__Task requirements__:
Please transcribe the data that follows, keeping every line exact.

[Stored data entries]

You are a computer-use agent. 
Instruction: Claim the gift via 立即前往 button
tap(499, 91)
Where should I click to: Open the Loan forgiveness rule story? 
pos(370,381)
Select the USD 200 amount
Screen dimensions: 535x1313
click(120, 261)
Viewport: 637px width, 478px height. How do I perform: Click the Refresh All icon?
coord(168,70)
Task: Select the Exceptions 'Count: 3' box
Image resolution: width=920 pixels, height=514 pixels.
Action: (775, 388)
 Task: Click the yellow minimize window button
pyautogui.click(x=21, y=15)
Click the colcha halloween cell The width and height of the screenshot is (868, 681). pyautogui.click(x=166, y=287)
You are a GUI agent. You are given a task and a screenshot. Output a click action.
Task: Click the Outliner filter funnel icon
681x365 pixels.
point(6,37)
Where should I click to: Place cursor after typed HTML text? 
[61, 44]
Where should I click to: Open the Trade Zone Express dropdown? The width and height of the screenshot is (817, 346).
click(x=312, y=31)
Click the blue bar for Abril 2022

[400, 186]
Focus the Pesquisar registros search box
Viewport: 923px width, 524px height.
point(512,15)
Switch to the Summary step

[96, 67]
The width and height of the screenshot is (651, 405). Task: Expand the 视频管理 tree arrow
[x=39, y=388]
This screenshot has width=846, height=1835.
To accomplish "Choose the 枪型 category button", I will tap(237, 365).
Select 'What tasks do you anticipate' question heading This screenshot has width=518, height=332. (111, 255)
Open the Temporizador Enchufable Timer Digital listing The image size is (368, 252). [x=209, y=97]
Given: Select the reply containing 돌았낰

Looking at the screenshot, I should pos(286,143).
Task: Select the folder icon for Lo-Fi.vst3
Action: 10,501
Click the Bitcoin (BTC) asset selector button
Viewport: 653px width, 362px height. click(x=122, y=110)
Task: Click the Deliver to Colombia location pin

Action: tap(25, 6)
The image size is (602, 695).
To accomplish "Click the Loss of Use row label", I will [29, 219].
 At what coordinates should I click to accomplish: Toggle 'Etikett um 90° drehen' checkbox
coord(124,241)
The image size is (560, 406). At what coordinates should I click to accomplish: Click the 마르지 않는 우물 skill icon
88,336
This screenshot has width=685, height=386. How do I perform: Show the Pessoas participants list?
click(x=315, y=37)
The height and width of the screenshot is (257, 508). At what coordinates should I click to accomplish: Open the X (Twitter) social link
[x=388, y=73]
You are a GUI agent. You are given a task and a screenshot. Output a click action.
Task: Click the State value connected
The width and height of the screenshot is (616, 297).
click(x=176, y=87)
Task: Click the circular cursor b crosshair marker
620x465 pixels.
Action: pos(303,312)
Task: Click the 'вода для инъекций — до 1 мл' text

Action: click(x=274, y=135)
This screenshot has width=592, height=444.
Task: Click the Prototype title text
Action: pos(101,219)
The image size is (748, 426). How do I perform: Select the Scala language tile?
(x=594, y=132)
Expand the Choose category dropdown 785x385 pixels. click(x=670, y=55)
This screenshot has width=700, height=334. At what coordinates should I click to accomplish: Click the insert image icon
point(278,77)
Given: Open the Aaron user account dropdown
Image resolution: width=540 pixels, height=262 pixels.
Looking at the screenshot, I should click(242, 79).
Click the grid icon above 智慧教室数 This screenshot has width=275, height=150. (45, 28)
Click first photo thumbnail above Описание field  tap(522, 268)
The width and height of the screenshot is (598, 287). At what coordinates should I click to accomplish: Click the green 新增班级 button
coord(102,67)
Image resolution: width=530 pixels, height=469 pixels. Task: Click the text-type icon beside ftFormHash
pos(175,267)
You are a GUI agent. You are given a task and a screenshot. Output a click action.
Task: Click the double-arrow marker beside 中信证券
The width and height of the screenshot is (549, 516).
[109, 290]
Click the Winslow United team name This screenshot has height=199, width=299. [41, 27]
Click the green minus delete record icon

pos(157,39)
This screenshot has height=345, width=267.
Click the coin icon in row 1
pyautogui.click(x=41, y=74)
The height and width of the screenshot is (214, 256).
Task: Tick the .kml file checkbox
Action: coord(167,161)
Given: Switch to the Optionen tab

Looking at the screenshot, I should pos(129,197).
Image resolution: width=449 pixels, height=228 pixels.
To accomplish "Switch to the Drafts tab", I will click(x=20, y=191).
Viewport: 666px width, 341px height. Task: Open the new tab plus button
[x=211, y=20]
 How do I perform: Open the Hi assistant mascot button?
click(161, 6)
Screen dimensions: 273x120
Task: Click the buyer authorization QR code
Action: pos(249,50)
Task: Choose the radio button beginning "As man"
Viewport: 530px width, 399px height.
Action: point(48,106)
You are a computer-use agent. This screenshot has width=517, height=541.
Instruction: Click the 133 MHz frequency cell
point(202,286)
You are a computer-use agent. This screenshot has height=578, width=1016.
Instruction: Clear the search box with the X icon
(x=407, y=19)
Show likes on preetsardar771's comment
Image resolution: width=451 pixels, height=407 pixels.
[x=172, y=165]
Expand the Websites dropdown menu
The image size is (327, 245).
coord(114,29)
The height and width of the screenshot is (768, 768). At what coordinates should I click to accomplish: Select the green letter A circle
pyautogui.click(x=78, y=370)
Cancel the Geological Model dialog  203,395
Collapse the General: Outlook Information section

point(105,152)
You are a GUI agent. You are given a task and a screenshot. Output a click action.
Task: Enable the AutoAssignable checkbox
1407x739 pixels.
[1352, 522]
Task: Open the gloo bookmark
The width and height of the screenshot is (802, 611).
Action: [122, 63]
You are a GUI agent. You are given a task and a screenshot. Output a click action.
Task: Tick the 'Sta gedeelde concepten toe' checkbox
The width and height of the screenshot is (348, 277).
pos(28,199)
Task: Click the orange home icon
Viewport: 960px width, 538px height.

__Solution for this problem__:
You are a computer-use agent. 
Instruction: Claim the gift via 立即前往 button
tap(499, 91)
Where should I click to: Open the Loan forgiveness rule story? 
pos(370,381)
Select the USD 200 amount
Screen dimensions: 535x1313
click(120, 261)
Viewport: 637px width, 478px height. How do I perform: Click the Refresh All icon?
coord(168,70)
Task: Select the Exceptions 'Count: 3' box
Image resolution: width=920 pixels, height=514 pixels.
Action: (775, 388)
 Task: Click the yellow minimize window button
pyautogui.click(x=21, y=15)
Click the colcha halloween cell The width and height of the screenshot is (868, 681). pyautogui.click(x=166, y=287)
You are a GUI agent. You are given a task and a screenshot. Output a click action.
Task: Click the Outliner filter funnel icon
681x365 pixels.
point(6,37)
Where should I click to: Place cursor after typed HTML text? 
[61, 44]
Where should I click to: Open the Trade Zone Express dropdown? The width and height of the screenshot is (817, 346).
click(x=312, y=31)
Click the blue bar for Abril 2022

[400, 186]
Focus the Pesquisar registros search box
Viewport: 923px width, 524px height.
point(512,15)
Switch to the Summary step

[96, 67]
The width and height of the screenshot is (651, 405). Task: Expand the 视频管理 tree arrow
[x=39, y=388]
This screenshot has width=846, height=1835.
To accomplish "Choose the 枪型 category button", I will tap(237, 365).
Select 'What tasks do you anticipate' question heading This screenshot has width=518, height=332. (111, 255)
Open the Temporizador Enchufable Timer Digital listing The image size is (368, 252). [x=209, y=97]
Given: Select the reply containing 돌았낰

Looking at the screenshot, I should pos(286,143).
Task: Select the folder icon for Lo-Fi.vst3
Action: 10,501
Click the Bitcoin (BTC) asset selector button
Viewport: 653px width, 362px height. click(x=122, y=110)
Task: Click the Deliver to Colombia location pin

Action: tap(25, 6)
The image size is (602, 695).
To accomplish "Click the Loss of Use row label", I will [29, 219].
 At what coordinates should I click to accomplish: Toggle 'Etikett um 90° drehen' checkbox
coord(124,241)
The image size is (560, 406). At what coordinates should I click to accomplish: Click the 마르지 않는 우물 skill icon
88,336
This screenshot has width=685, height=386. How do I perform: Show the Pessoas participants list?
click(x=315, y=37)
The height and width of the screenshot is (257, 508). At what coordinates should I click to accomplish: Open the X (Twitter) social link
[x=388, y=73]
You are a GUI agent. You are given a task and a screenshot. Output a click action.
Task: Click the State value connected
The width and height of the screenshot is (616, 297).
click(x=176, y=87)
Task: Click the circular cursor b crosshair marker
620x465 pixels.
Action: pos(303,312)
Task: Click the 'вода для инъекций — до 1 мл' text

Action: click(x=274, y=135)
This screenshot has width=592, height=444.
Task: Click the Prototype title text
Action: pos(101,219)
The image size is (748, 426). How do I perform: Select the Scala language tile?
(x=594, y=132)
Expand the Choose category dropdown 785x385 pixels. click(x=670, y=55)
This screenshot has width=700, height=334. At what coordinates should I click to accomplish: Click the insert image icon
point(278,77)
Given: Open the Aaron user account dropdown
Image resolution: width=540 pixels, height=262 pixels.
Looking at the screenshot, I should click(242, 79).
Click the grid icon above 智慧教室数 This screenshot has width=275, height=150. (45, 28)
Click first photo thumbnail above Описание field  tap(522, 268)
The width and height of the screenshot is (598, 287). At what coordinates should I click to accomplish: Click the green 新增班级 button
coord(102,67)
Image resolution: width=530 pixels, height=469 pixels. Task: Click the text-type icon beside ftFormHash
pos(175,267)
You are a GUI agent. You are given a task and a screenshot. Output a click action.
Task: Click the double-arrow marker beside 中信证券
The width and height of the screenshot is (549, 516).
[109, 290]
Click the Winslow United team name This screenshot has height=199, width=299. [41, 27]
Click the green minus delete record icon

pos(157,39)
This screenshot has height=345, width=267.
Click the coin icon in row 1
pyautogui.click(x=41, y=74)
The height and width of the screenshot is (214, 256).
Task: Tick the .kml file checkbox
Action: coord(167,161)
Given: Switch to the Optionen tab

Looking at the screenshot, I should pos(129,197).
Image resolution: width=449 pixels, height=228 pixels.
To accomplish "Switch to the Drafts tab", I will click(x=20, y=191).
Viewport: 666px width, 341px height. Task: Open the new tab plus button
[x=211, y=20]
 How do I perform: Open the Hi assistant mascot button?
click(161, 6)
Screen dimensions: 273x120
Task: Click the buyer authorization QR code
Action: pos(249,50)
Task: Choose the radio button beginning "As man"
Viewport: 530px width, 399px height.
Action: point(48,106)
You are a computer-use agent. This screenshot has width=517, height=541.
Instruction: Click the 133 MHz frequency cell
point(202,286)
You are a computer-use agent. This screenshot has height=578, width=1016.
Instruction: Clear the search box with the X icon
(x=407, y=19)
Show likes on preetsardar771's comment
Image resolution: width=451 pixels, height=407 pixels.
[x=172, y=165]
Expand the Websites dropdown menu
The image size is (327, 245).
coord(114,29)
The height and width of the screenshot is (768, 768). At what coordinates should I click to accomplish: Select the green letter A circle
pyautogui.click(x=78, y=370)
Cancel the Geological Model dialog  203,395
Collapse the General: Outlook Information section

point(105,152)
You are a GUI agent. You are given a task and a screenshot. Output a click action.
Task: Enable the AutoAssignable checkbox
1407x739 pixels.
[1352, 522]
Task: Open the gloo bookmark
The width and height of the screenshot is (802, 611).
Action: [122, 63]
You are a GUI agent. You are given a task and a screenshot. Output a click action.
Task: Tick the 'Sta gedeelde concepten toe' checkbox
The width and height of the screenshot is (348, 277).
pos(28,199)
Task: Click the orange home icon
Viewport: 960px width, 538px height.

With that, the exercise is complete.